À procura de viver

A abordagem à situação atual no Pinheirinho (São José dos Campos, SP) é acompanhada por fotos dramáticas, prisões, debates, agressões e confrontos entre policiais e civis. No entanto, uma das questões menos pautadas é a evidente violação dos direitos mais básicos da população local.

Desocupação de Pinheirinho

Enquanto o arquiteto brasileiro Cláudio Acioly, coordenador do programa das Nações Unidas para o Direito à Habitação e chefe de política habitacional da ONU-Habitat, em entrevista à BBC Brasil, expõe a violação de um direito básico – à moradia adequada – no Pinheirinho, especialistas em direito constitucional demonstram sua opinião em matéria publicada na Folha de S. Paulo de 24 de janeiro: a situação no Pinheirinho não consiste em “um caso de grave desrespeito aos direitos humanos nem num caso relevante, com repercussão internacional”, afirma o advogado Gustavo Rene Nicolau. Assim, tais direitos, além de se tornarem repentinamente mensuráveis, devem ser devidamente defendidos e assegurados pela Justiça Federal somente quando a situação em questão for abordada pela mídia internacional.

**Ações necessárias**.
• a. Reproduza sem nenhuma alteração as linhas dos registros, começando na linha que contém "Viewport: 1121px width, 897px height." e parando depois da que contém "Action: (398, 253)".
• b. Dê continuidade ao texto sobre a desocupação do Pinheirinho a partir do ponto em que ele termina.

**Dados fornecidos**.

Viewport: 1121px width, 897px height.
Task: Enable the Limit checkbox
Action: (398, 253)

---

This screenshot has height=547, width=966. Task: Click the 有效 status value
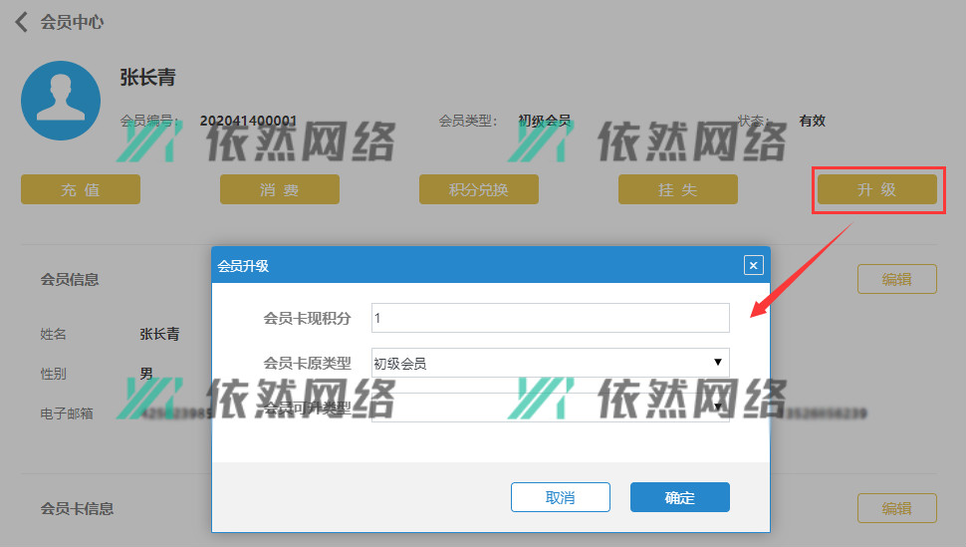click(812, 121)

**Resultados por tarefa**.
• a.
Viewport: 1121px width, 897px height.
Task: Enable the Limit checkbox
Action: (398, 253)

• b.
Dessa forma, cerca de 6.000 pessoas que foram desalojadas de suas casas em Pinheirinho, para que pudessem receber a devida acomodação (na rua, em abrigos próximos a viveiros de pombos e fezes de animais, sem condições sanitárias adequadas, sem documentos e com apenas uma muda de roupas), deverão esperar até que a abrangência midiática internacional, necessária para que uma medida mais eficiente seja tomada pelo governo brasileiro, seja conquistada.

A invasão do bairro em 2004 e a expulsão dos atuais moradores do Pinheirinho são avaliadas das mais diversas formas e julgadas tanto corretas e justas, como incorretas e absurdas. Justamente pela complexidade da situação, a questão aqui pautada resume-se à denúncia do modo como o governo estadual e a polícia militar têm interferido na vida dos agora ex-moradores, e a posição aqui tomada filia-se à de Acioly, que se demonstra mais condizente com a realidade dos fatos, caracterizada pela violação dos direitos humanos da população local, e que prioriza a garantia da dignidade humana.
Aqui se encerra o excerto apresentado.